Pada 2018, sebuah kereta api yang dikelola perusahaan JR-West Railway tiba 25 detik lebih cepat di stasiun.

Meski datang lebih cepat, kondisi ini malah memicu kritkan publik yang memaksa perusahaan itu meminta maaf secara terbuka.

Insiden itu menjadi bahan pembicaraan luas di Jepang dan dianggap sebagai kesalahan besar yang dilakukan JR-West Railway.

"Ketidaknyamanan yang dirasakan para pelanggan kami sungguh tidak bisa dimaafkan," demikian pernyataan perusahaan tersebut.

Sejak usia dini, warga Jepang sudah diajari untuk menghargai ketepatan waktu.

"Orangtua saya selalu mengatakan pentingnya untuk tidak terlambat, memikirkan ketidaknyamanan orang lain jika saya terlambat, dan pemikiran itu sudah tertanam di benak saya," kata Issei Izawa (19), seorang mahasiswa.

Kanako Hosomura (35), seorang ibu rumah tangga yang tinggal di Saitama, mengatakan bahwa dia amat benci keterlambatan meski hanya semenit.

"Saya memilih datang lebih cepat jika telah memiliki janji. Sebab lebih baik saya yang menunggu daripada membuat orang lain yang menunggu saya," kata Kanako.

Perempuan itu menegaskan, dia tidak akan berteman dengan seseorang yang tidak bisa menepati waktu dan membuat orang lain tidak nyaman. 


Menteri Olimpiade Jepan, Yoshitaka Sakurada terpaksa meminta maaf secara publik setelah terlambat tiga menit datang ke sebuah rapat dengan parlemen.

- _Bagian data_
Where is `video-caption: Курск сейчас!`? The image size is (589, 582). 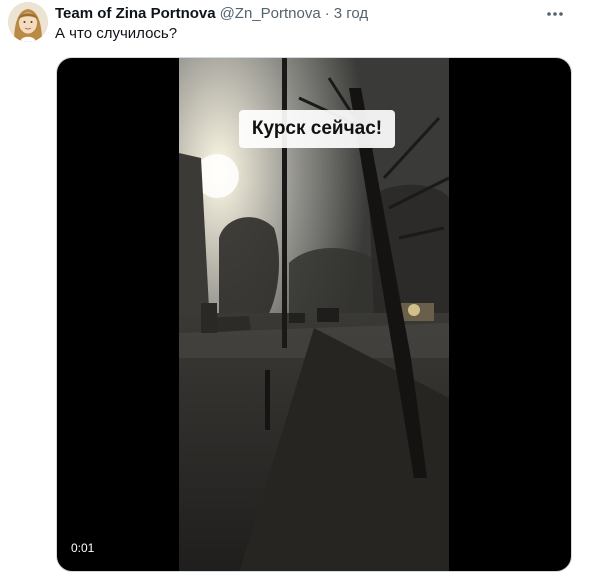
==
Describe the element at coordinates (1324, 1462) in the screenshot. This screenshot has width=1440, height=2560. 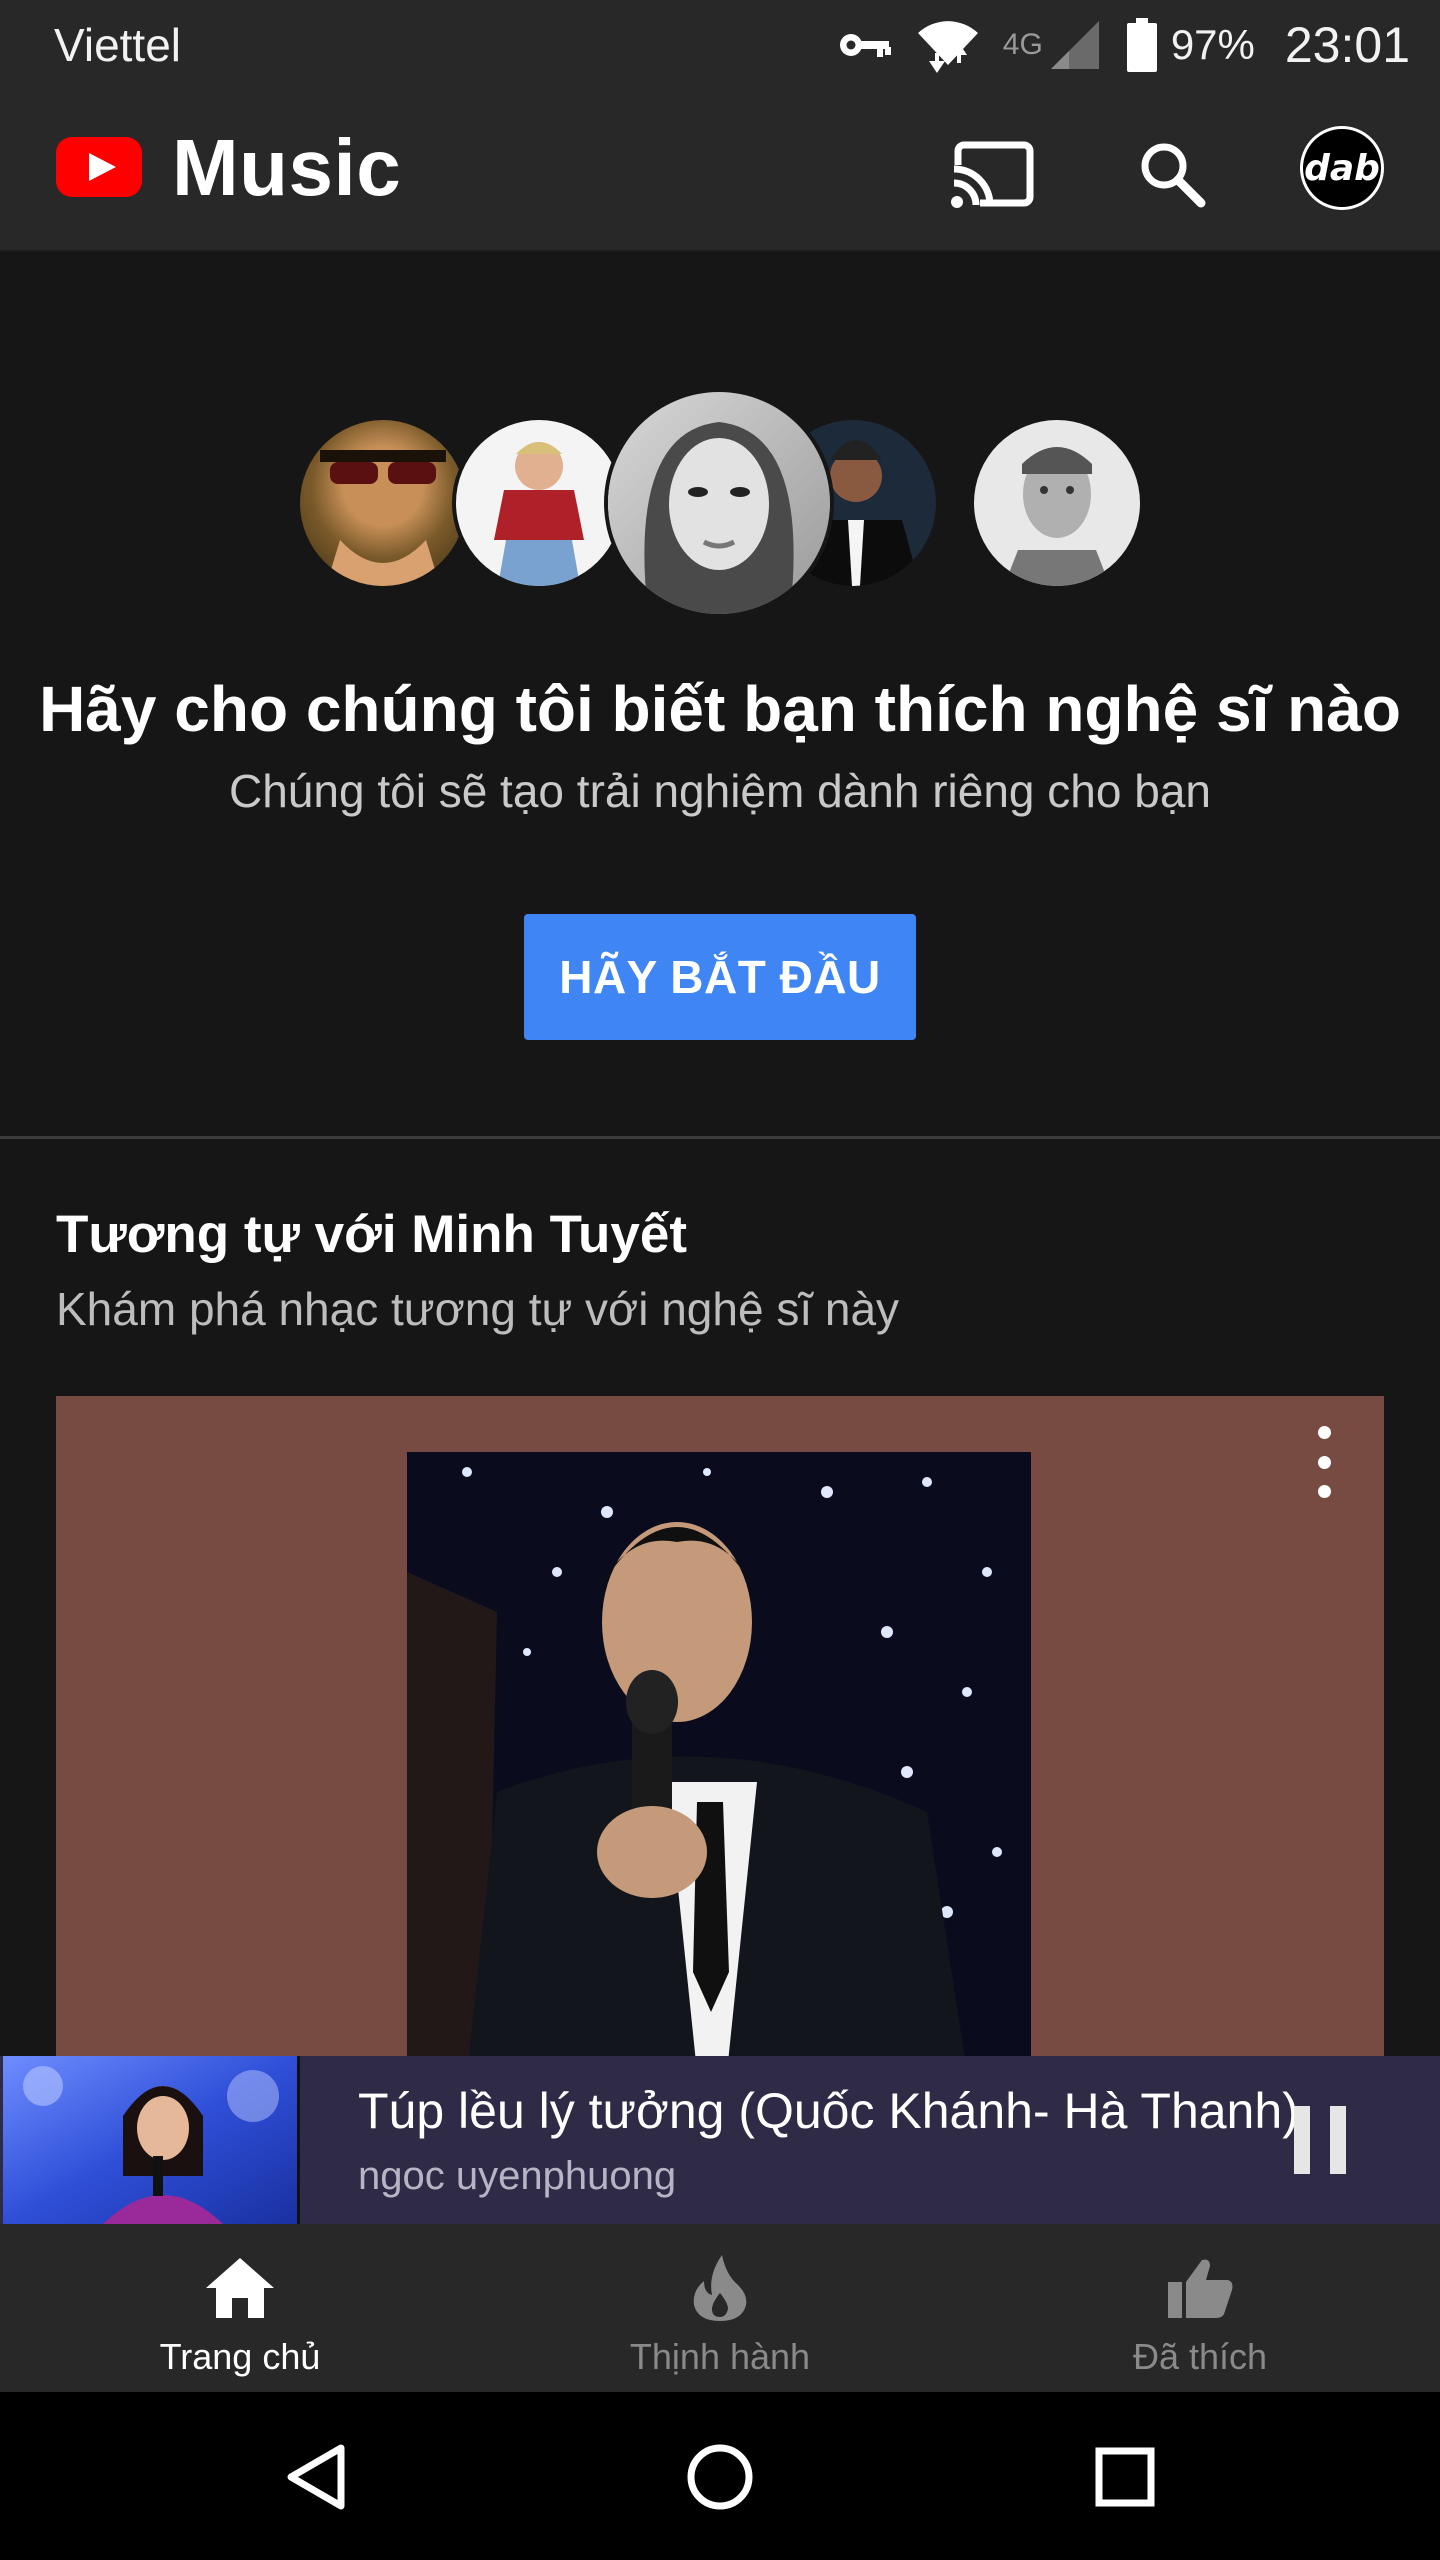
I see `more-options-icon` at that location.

- _Menggunakan informasi_
1. Menurut teks tentang ketepatan waktu di Jepang, berapa detik lebih cepat kereta JR-West Railway tiba di stasiun pada 2018?
2. Salin bagian teks tentang ketepatan waktu di Jepang tanpa mengubah apa pun, mulai dari "Sejak usia dini, warga" dan berakhir pada "(19), seorang mahasiswa.".
Catatan-catatan tersebut sama sekali tidak diperlukan di sini.

- _Jawaban Anda_
1. Kereta itu tiba 25 detik lebih cepat.

2.
Sejak usia dini, warga Jepang sudah diajari untuk menghargai ketepatan waktu.

"Orangtua saya selalu mengatakan pentingnya untuk tidak terlambat, memikirkan ketidaknyamanan orang lain jika saya terlambat, dan pemikiran itu sudah tertanam di benak saya," kata Issei Izawa (19), seorang mahasiswa.